# has anyone used a cattery?



## pobby (Jun 2, 2005)

Hi all
We are due to go to new Zealand mid jan for 1 month (   )
However, i am really stressing over my cat! I really think it is a bit much to ask the neighbour to feed him for a month. i know he would be o.k but i cant very well say..you have to sit on the sofa every night and tickle his belly can I? He really misses us when we go away and i was wondering whether a cattery would be a good idea? I have never had to use one before but wonder if it would be better all round..has anybody ever used one and what do you think?
many thanks,
Pobby xxx


----------



## Siobhan1 (Jun 24, 2004)

We always use a cattery for my boys when we go on holiday.

I would suggest you visit a couple soon so that you can make a decision to which one will be right for your cat.

Although my boys are indoor cats we take them to one with an outdoor run as we once brought them to one that was in a big converted barn & they hated it whereas they love going to one with a bit of outdoor space & where they can watch the birds etc.

They are always very well looked after & you can normally tell how well they'll be looked after once you meet the owner. My 2 get brushed daily at the cattery (something which doesn't happen at home )

We have to book early for our cattery as it is very popular so if it's something you are really considering you should give a couple a call today  

Have a great holiday!

xx


----------



## Mama Smurf (Nov 5, 2006)

Hi Pobby,

Have posted a reply on our usual thread!  

We would always use a cattery now, its not worth the stress and worry if they go missing.

Speak soon

Linda xxxx


----------



## DizziSquirrel (Feb 15, 2005)

Anyone


----------



## beachgirl (Jun 7, 2007)

* [EXERCISE DETAILS]
Continue the forum thread above about using a cattery, picking up after its last line.

* [DATASET ENTRIES]
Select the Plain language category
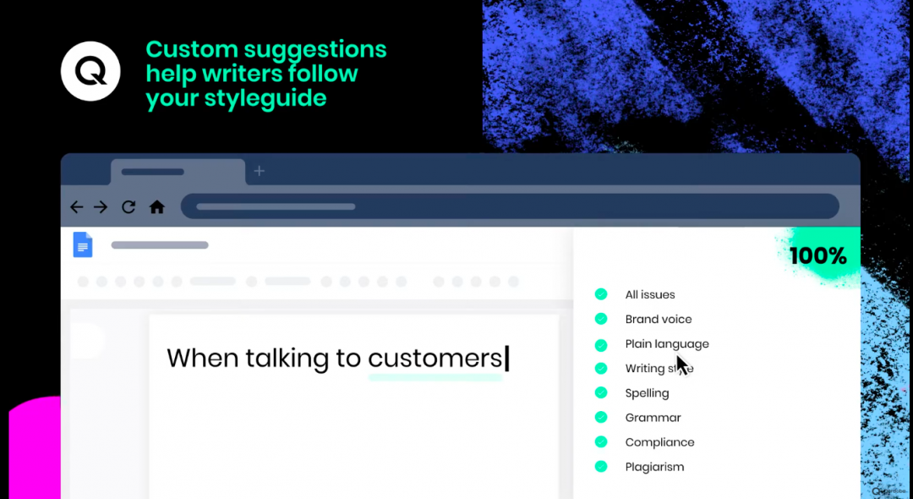 pos(667,344)
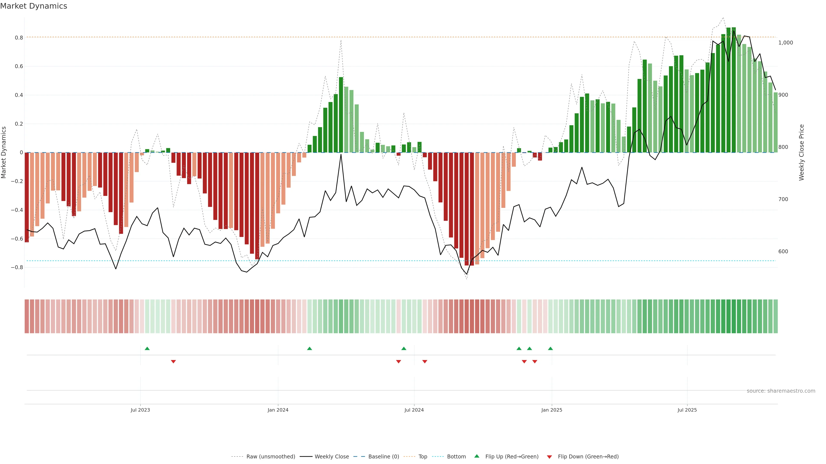Click the green triangle icon in the legend
Screen dimensions: 826x464
[477, 456]
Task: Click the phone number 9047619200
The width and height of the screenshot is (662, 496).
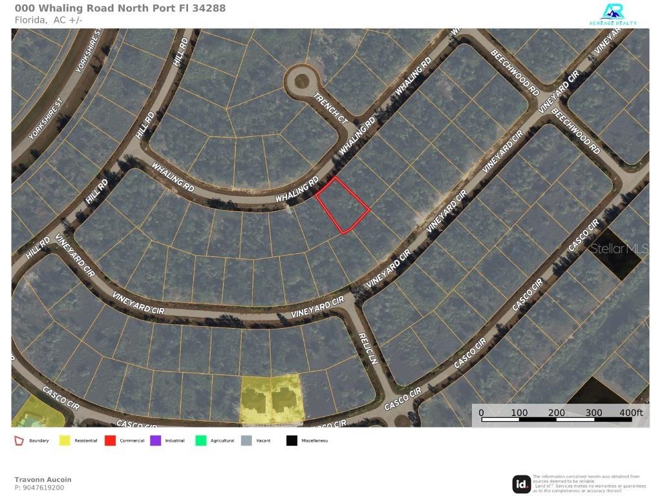Action: (39, 488)
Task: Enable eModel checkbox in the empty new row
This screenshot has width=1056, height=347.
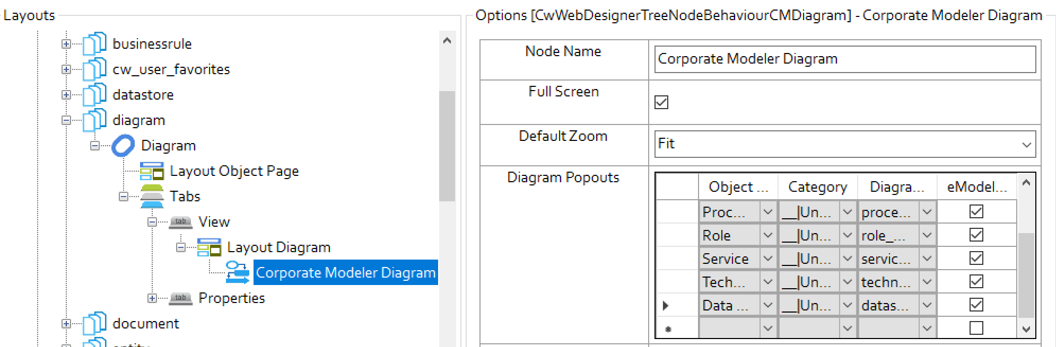Action: point(976,328)
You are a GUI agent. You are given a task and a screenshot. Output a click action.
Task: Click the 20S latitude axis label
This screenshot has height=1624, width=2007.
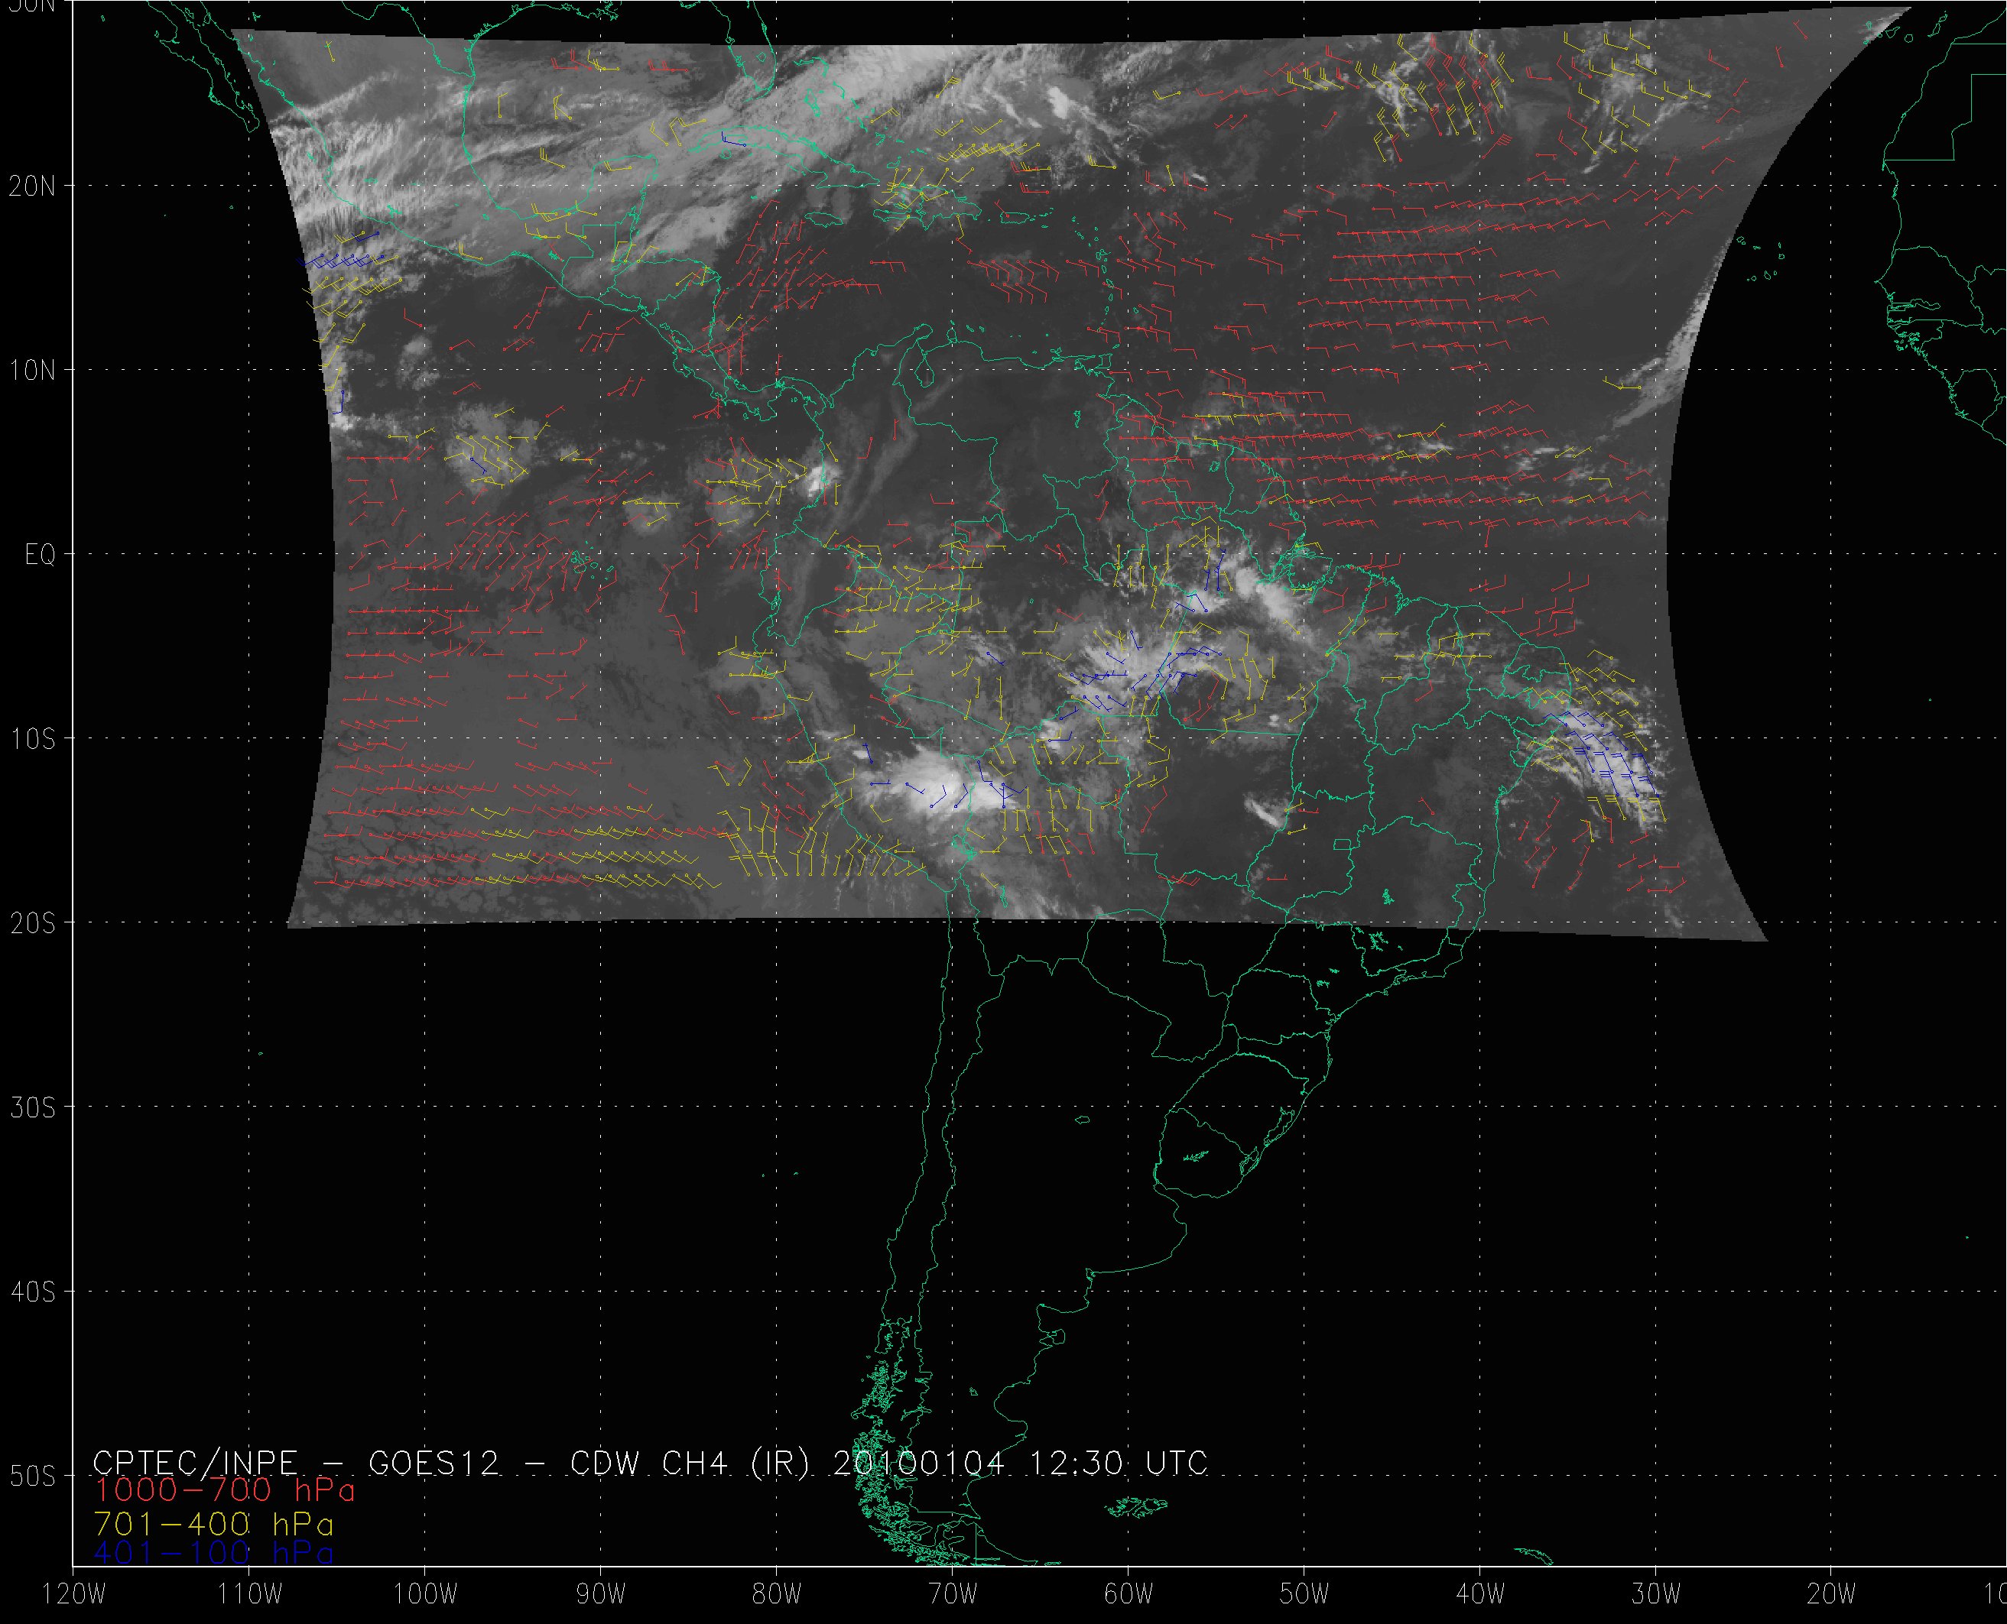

* [ANSWER BELOW]
Hi, we always use a cattery even if just for one night as ours were feral cats that we took in so are timid even with my parents and wouldn't come in for food etc....know they might not like it but would rather they were safe x


----------



## jeanette (May 3, 2003)

Hi Pobby

I have used 2 catteries before...visited both, read their feedback etc..one was awful cats came back in a terrible state.

Second one was fab!

We asked a local Vets which ones they have dealt with.

I have also used:

http://www.petpals.com/index.htm

They were fantastic! They also did security checks, water planets etc.

Jxx
*
UNCONFIRMED LINK FERTILITY FRIENDS IS NOT RESPONSIBLE FOR ITS CONTENT*


----------



## professor waffle (Apr 23, 2005)

We always use a cattery, there are two localish & one is much better for the cats than the other. Also consider a single cattery rather than one that has kennels as well as it can really stress your cat out to be near dogs or with the sound of them barking.

It is a good idea to visit before placing them too. One advertised as a luxury cat hotel was anything but when I dropped them off & I wasn't at all happy.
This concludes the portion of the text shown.